Always-on audio recording means recording every minute of every conversation of every passenger, which is a disproportionate and intrusive policy that goes against data protection law and does little to address to the underlying threats to driver safety.
Councils in Oxford, Doncaster and Southampton had plans to force local taxi drivers to record the conversations of their passengers.
This is while that Taxi drivers should not be forced to install surveillance equipment in their cabs.
Voluntary schemes and panic button systems would offer a solution to those drivers who feel their safety is at risk without forcing every cab to record passengers.
“By requiring taxi operators to record all conversations and images while the vehicles are in use, the City Councils have gone too far”, said Information Commissioner, Christopher Graham.
“We recognise the Councils’ desire to ensure the safety of passengers and drivers but this has to be balanced against the degree of privacy that most people would reasonably expect in the back of a taxi cab.
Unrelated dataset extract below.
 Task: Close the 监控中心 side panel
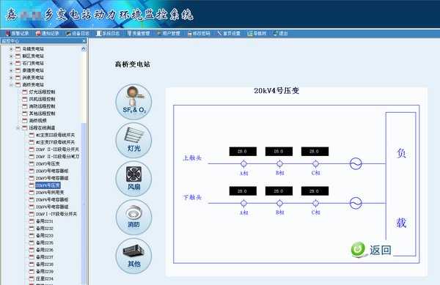coord(84,41)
It is only right that the privacy of drivers and passengers is respected. This is particularly important as many drivers will use their vehicles outside work. While CCTV can be used in taxis, local authorities must be sensible about the extent to which they mandate its use, particularly when audio recording is involved”, he added.
The Information Commissioner Office (ICO) has published a CCTV Code of Practice to help local authorities and other organisations using CCTV to stay within the law.
However, it seems an increasing number of local authorities are happy to disregard this as they pursue over-zealous surveillance policies.